ATTENTION - Cet article contient des spoilers sur la fin du Dossier Maldoror.
Actuellement en salles, Le Dossier Maldoror revient sur la terrible affaire Dutroux qui a bouleversé la Belgique.
Le film de Fabrice du Welz, qui mêle réalité et fiction, se déroule en Belgique, à Charleroi, en 1995. La disparition inquiétante de deux jeunes filles bouleverse la population et déclenche une frénésie médiatique sans précédent. Paul Chartier (Anthony Bajon), jeune gendarme idéaliste, rejoint l'opération secrète « Maldoror », dédiée à la surveillance d'un suspect récidiviste. Confronté aux dysfonctionnements du système policier, il se lance seul dans une chasse à l’homme qui le fait sombrer dans l’obsession.
Si la première moitié du film est très fidèle aux événements qui ont conduit à l'arrestation du pédocriminel, la seconde partie est totalement fictionnelle.
Pourquoi cette fin ?
Dans la réalité, Marc Dutroux a été arrêté et reconnu coupable d'assassinats, de viols sur mineurs, de séquestrations, d'association de malfaiteurs et de trafic de drogue. Le criminel est condamné à la prison à perpétuité.
Mais dans le film, le héros Paul Chartier, incarné par Anthony Bajon, pourchasse Marcel Dedieu, le "Dutroux" du film brillamment incarné par Sergi Lopez, et le tue avant d'être emprisonné. Une fin qui questionne le spectateur : qu'auriez-vous fait à sa place ? Comment auriez-vous agi si vous aviez eu la possibilité de faire justice vous-même ?
Sofie Gheysens
Lors de notre rencontre avec Fabrice du Welz, ce dernier a accepté de revenir avec nous sur la fin de son film. Le cinéaste revient d'abord sur son intention en modifiant la fin de l'histoire : "Pour moi, le film n'est pas un film de vigilante, ce n'est pas un film de revanche.
Ce n'est pas un film de revanche.
C'est l'histoire d'un jeune homme qui est empêché, impuissant face à la justice. Une justice qui déraille et ne fonctionne pas. Que faire ? Il y a deux questions qui nous ont énormément préoccupés : la justice et le mal. Et on a essayé de les rendre viscérales dans le corps de Paul Chartier.
Moi, ce qui m'intéresse, c'est l'approche fictionnelle. C'est-à-dire qu'effectivement, parfois, le film ressemble à un documentaire parce que tout a l'air vrai. En tout cas, on s'est beaucoup acharné à faire en sorte que ce soit le cas. Mais pour moi, ce genre d'affaires, en tout cas une bonne compréhension universelle de certains sujets terribles, ne peut se faire que par la fiction, que par la tragédie, qui permet aussi une forme de résilience ou de catharsis. Et donc, avec cette fin qui est une uchronie complète, on bascule dans quelque chose d'autre. On peut le voir comme un acte de vigilante, mais ce n'est pas mon intention.

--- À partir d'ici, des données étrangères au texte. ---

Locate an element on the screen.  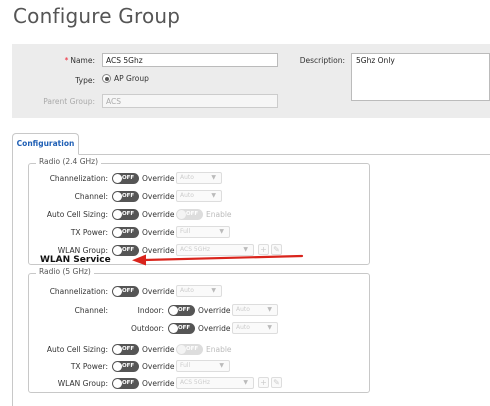
wlan-group-5-label: WLAN Group: is located at coordinates (82, 384).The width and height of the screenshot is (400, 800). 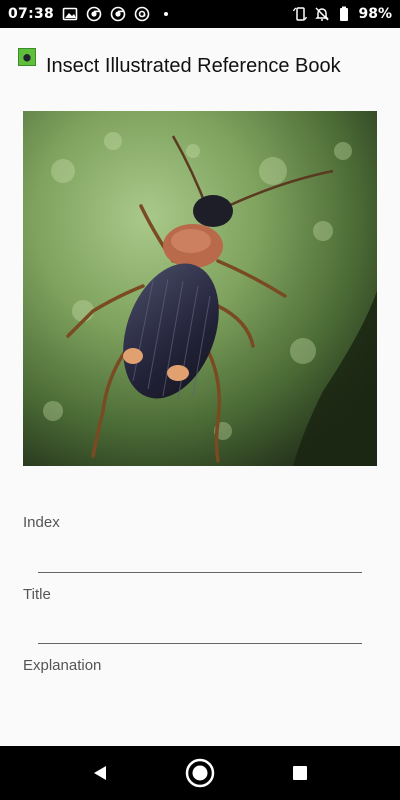 I want to click on index-label: Index, so click(x=42, y=522).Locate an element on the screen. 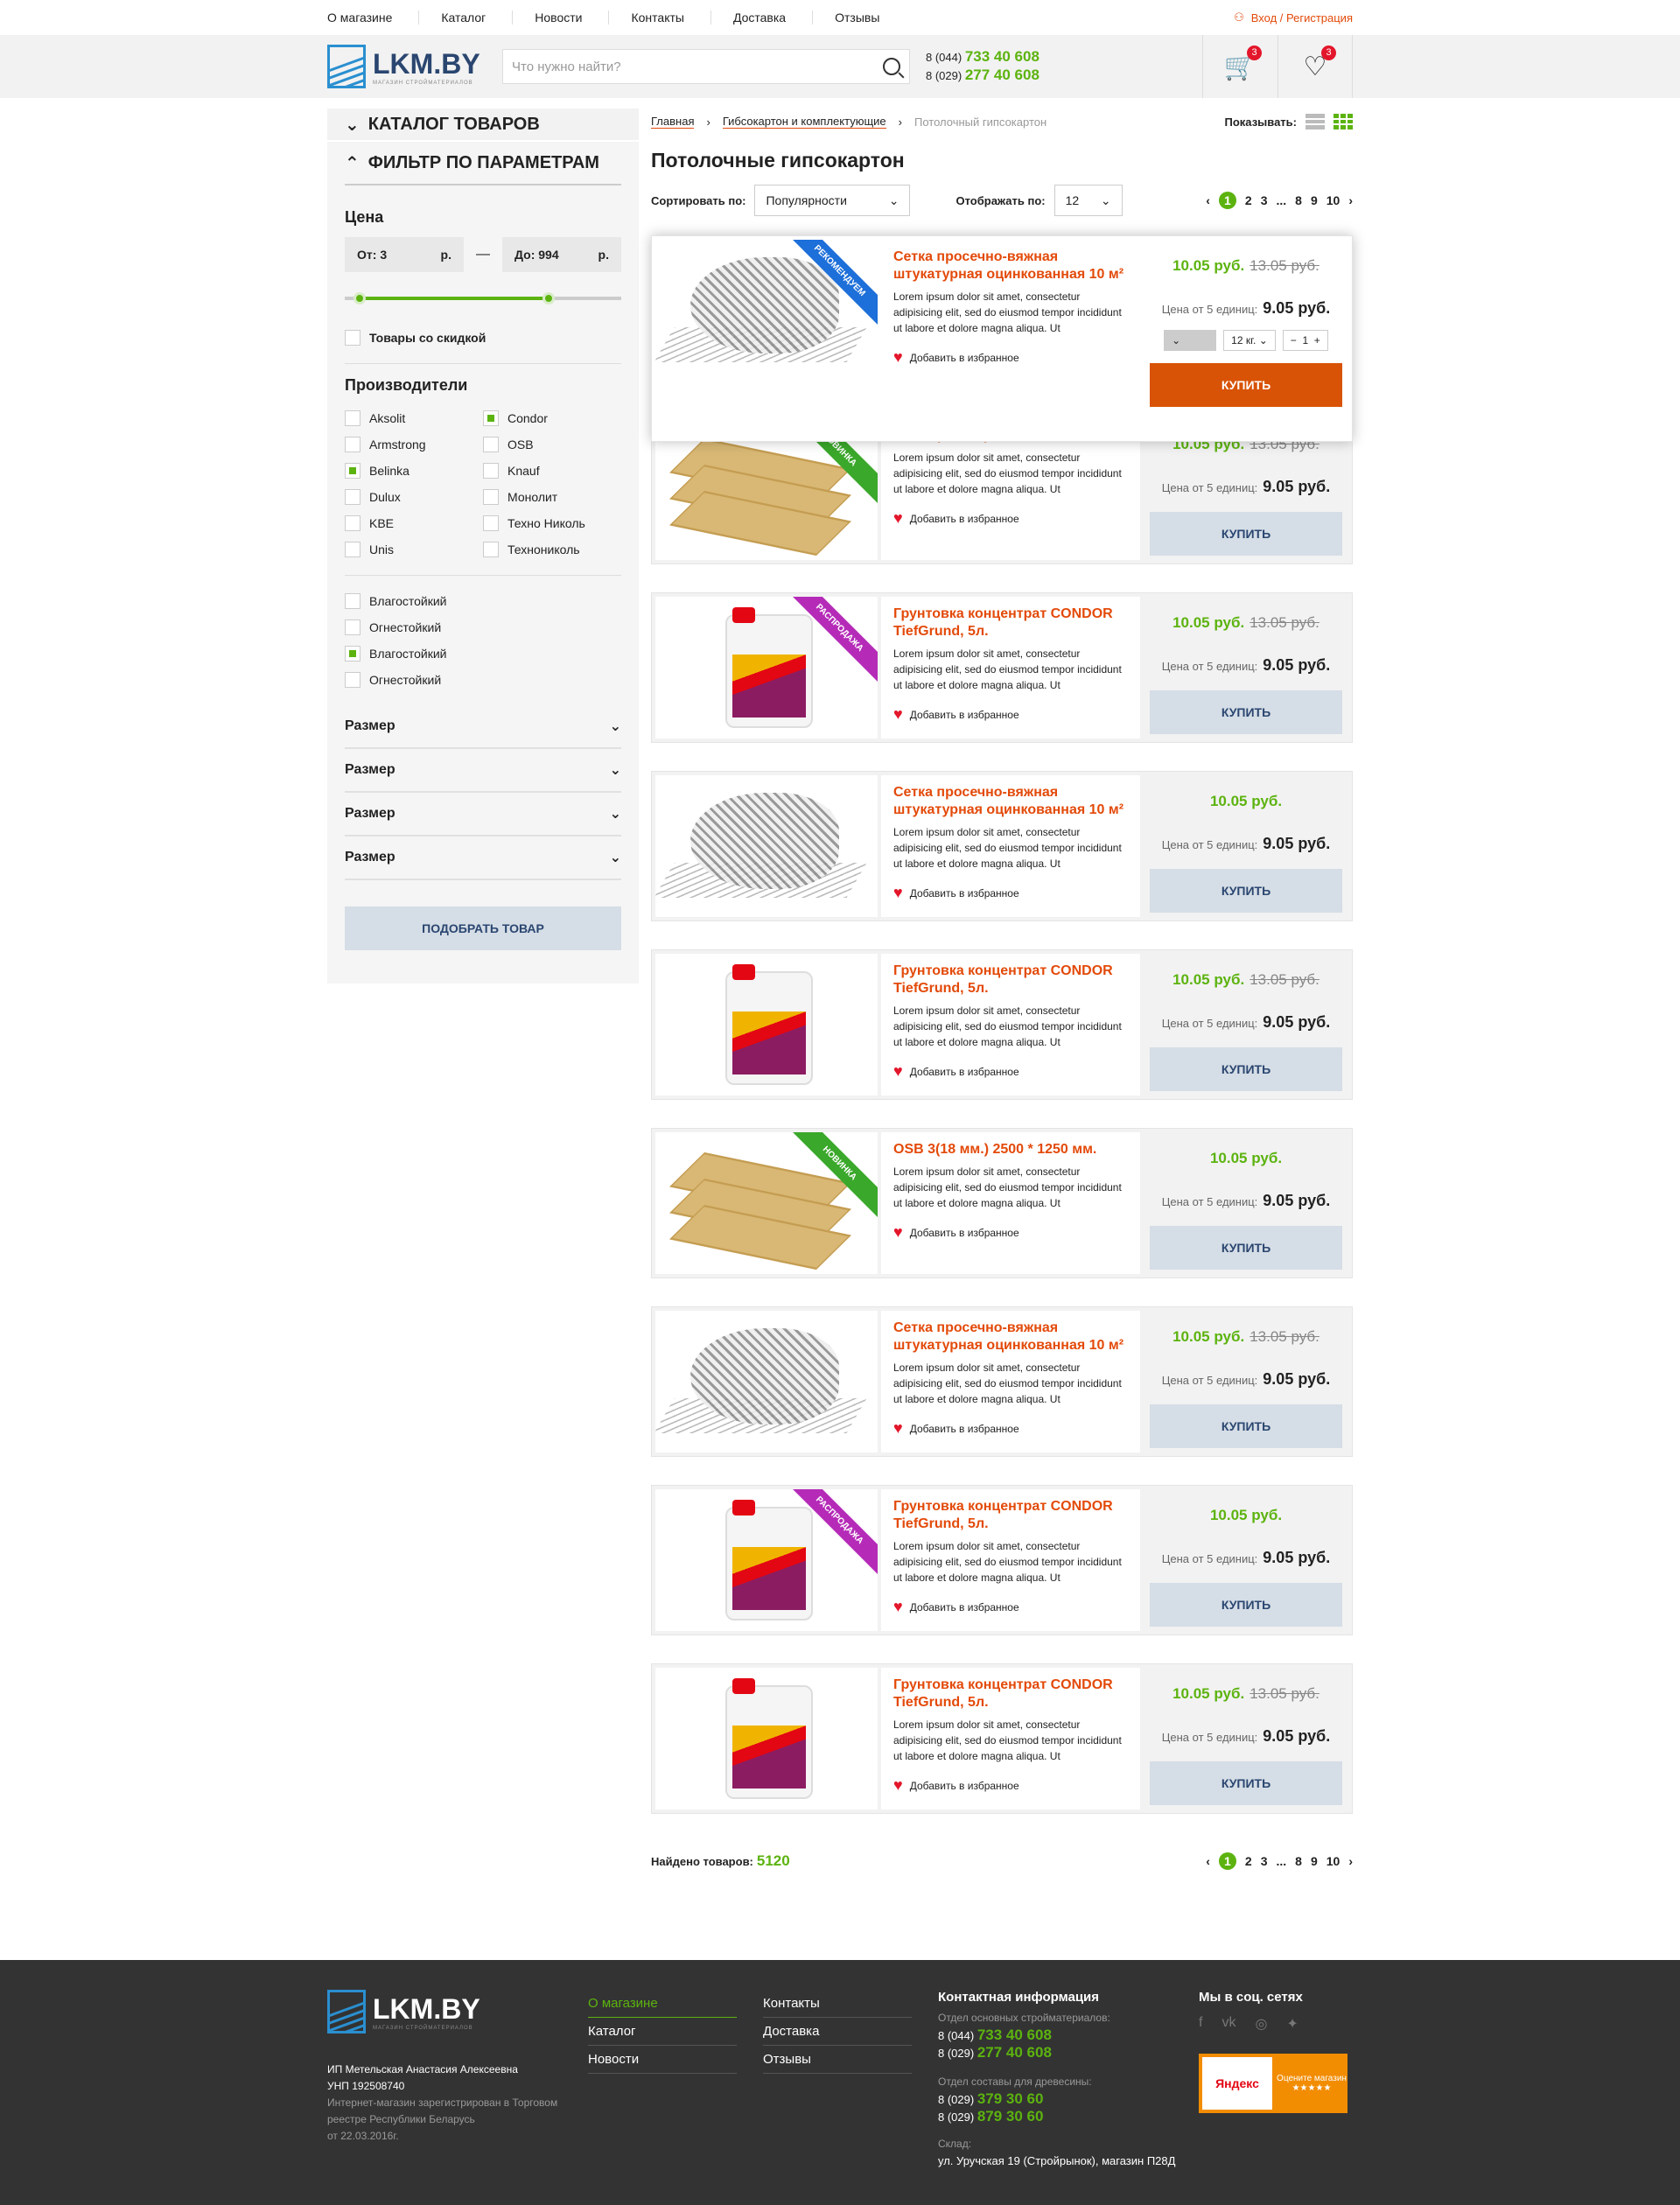  maker-checkbox: Aksolit is located at coordinates (414, 418).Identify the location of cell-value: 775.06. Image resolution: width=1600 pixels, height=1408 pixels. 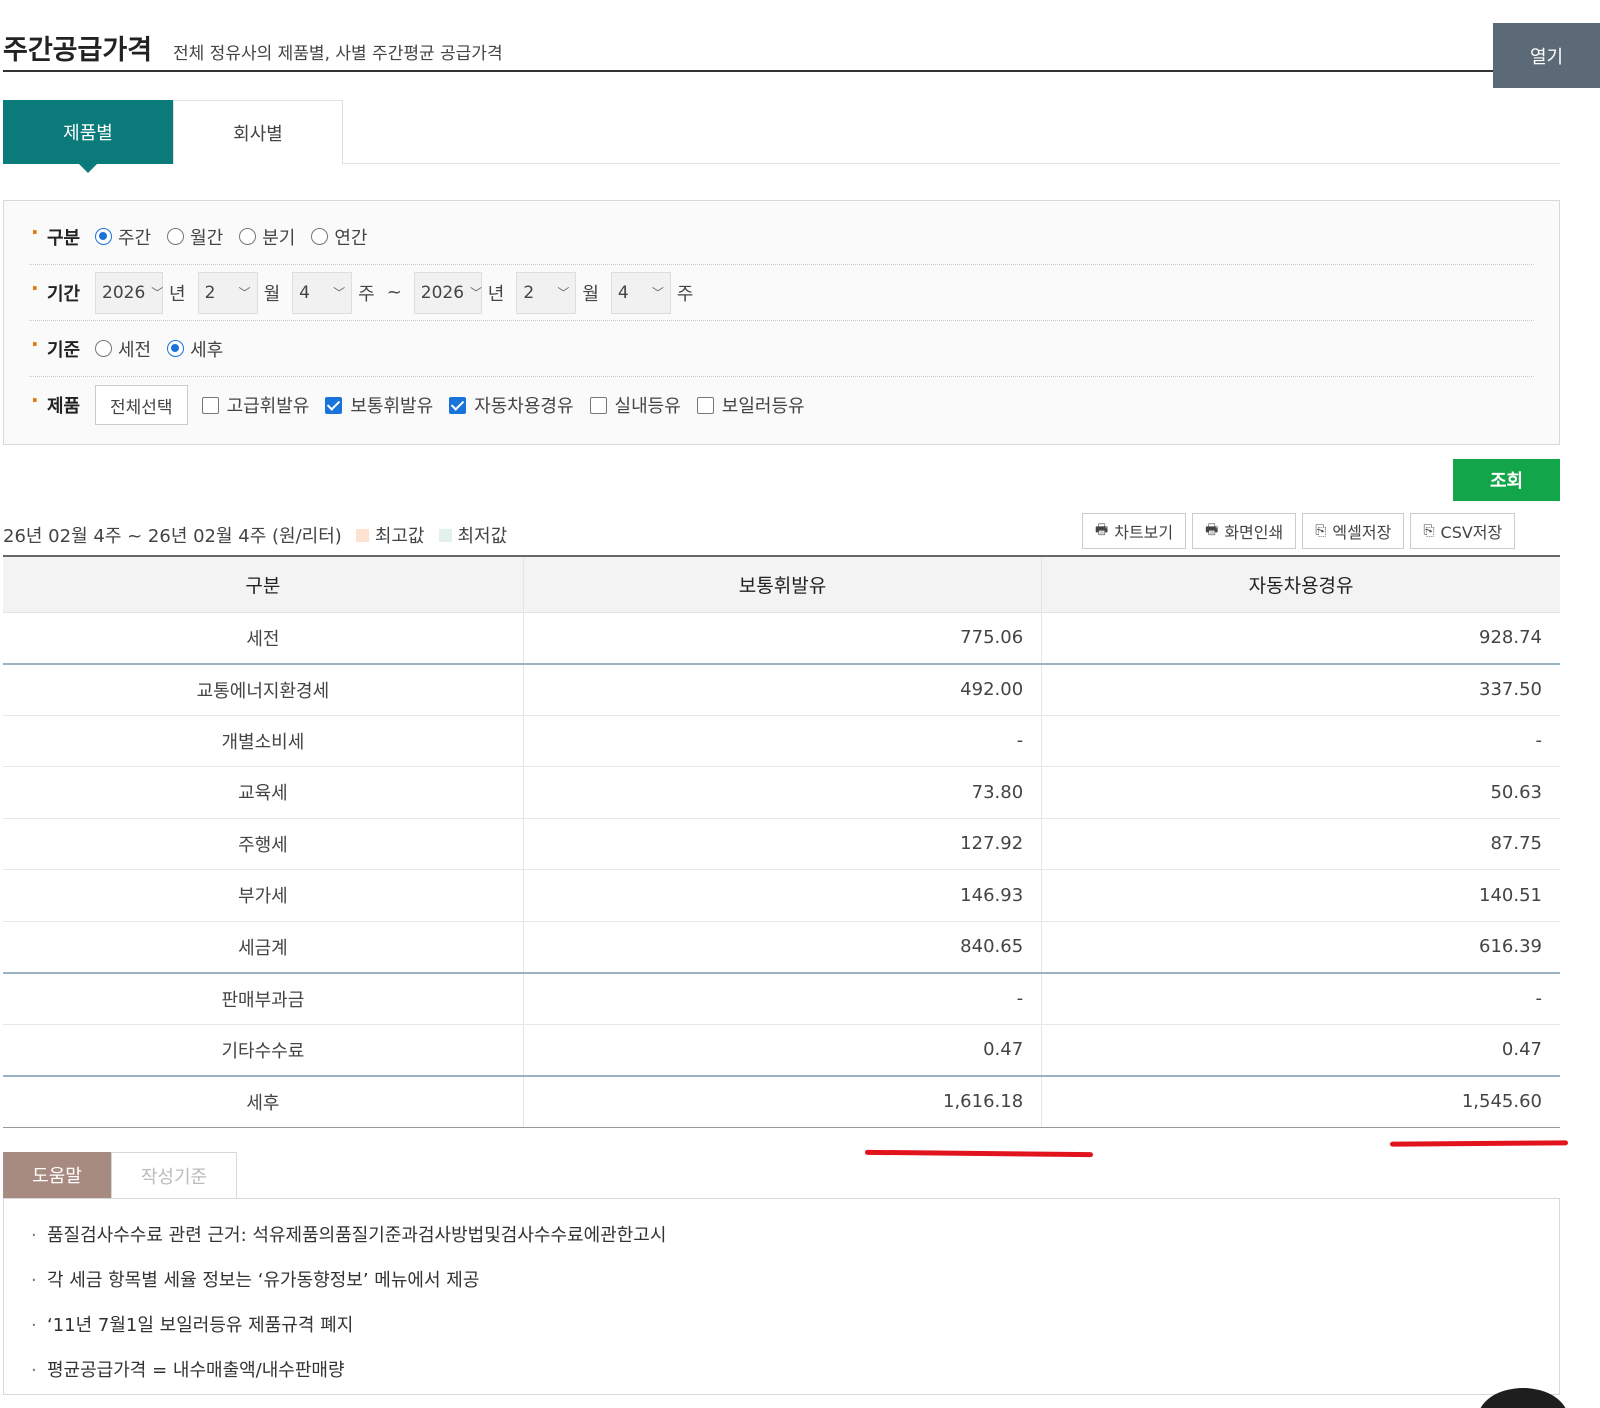
(783, 638).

Mon intention, était vraiment de mettre Paul Chartier à l'intersection des deux questions qui irriguent le film : comment un homme juste peut-il agir dans une société où la justice déraille à ce point ? Qu'est-ce qu'il peut faire, lui ? Et je trouve la question vertigineuse."
Pourquoi Paul refuse-t-il de témoigner ?
Après avoir tué Marcel Dedieu, Paul Chartier est condamné à la prison. Lors de son incarcération, son ancien supérieur, Charles Hinkel, incarné par Laurent Lucas, vient lui demander de témoigner contre un haut fonctionnaire, en lui demandant si c'est bien lui qu'il a vu sur l'une des vidéos désormais détruites, tournées par Marcel Dedieu et ses hommes de main. Mais Paul refuse de se prononcer.
The Jokers
Fabrice du Welz nous explique : "Il y a beaucoup de questions sur cette fin, effectivement. Mais je pense que l'ambiguïté de la fin sert le film. Pour moi, il a toujours été question d'intégrité dans ce dernier moment. Après tout ce qu'il a traversé et enduré, Paul Chartier ne fait plus confiance qu'à lui-même et à sa propre intégrité.
Il ne va sûrement pas collaborer avec un monstre politique comme Charles Hinkel. Je pense qu'il n'a plus du tout envie de collaborer avec une justice qu'il méprise. En tout cas, cette justice-là. Il garde cette intégrité et c'est une intégrité, à mon avis, qui le rend populaire aux yeux des gens qui ont le plus souffert."
En ne témoignant pas, Paul refuse de servir les intérêts politiques de Charles Hinkel, l'homme qui lui a fait porter la responsabilité des dysfonctionnements des services de police, et qui cherche désormais à monter dans les échelons en se débarrassant de son supérieur.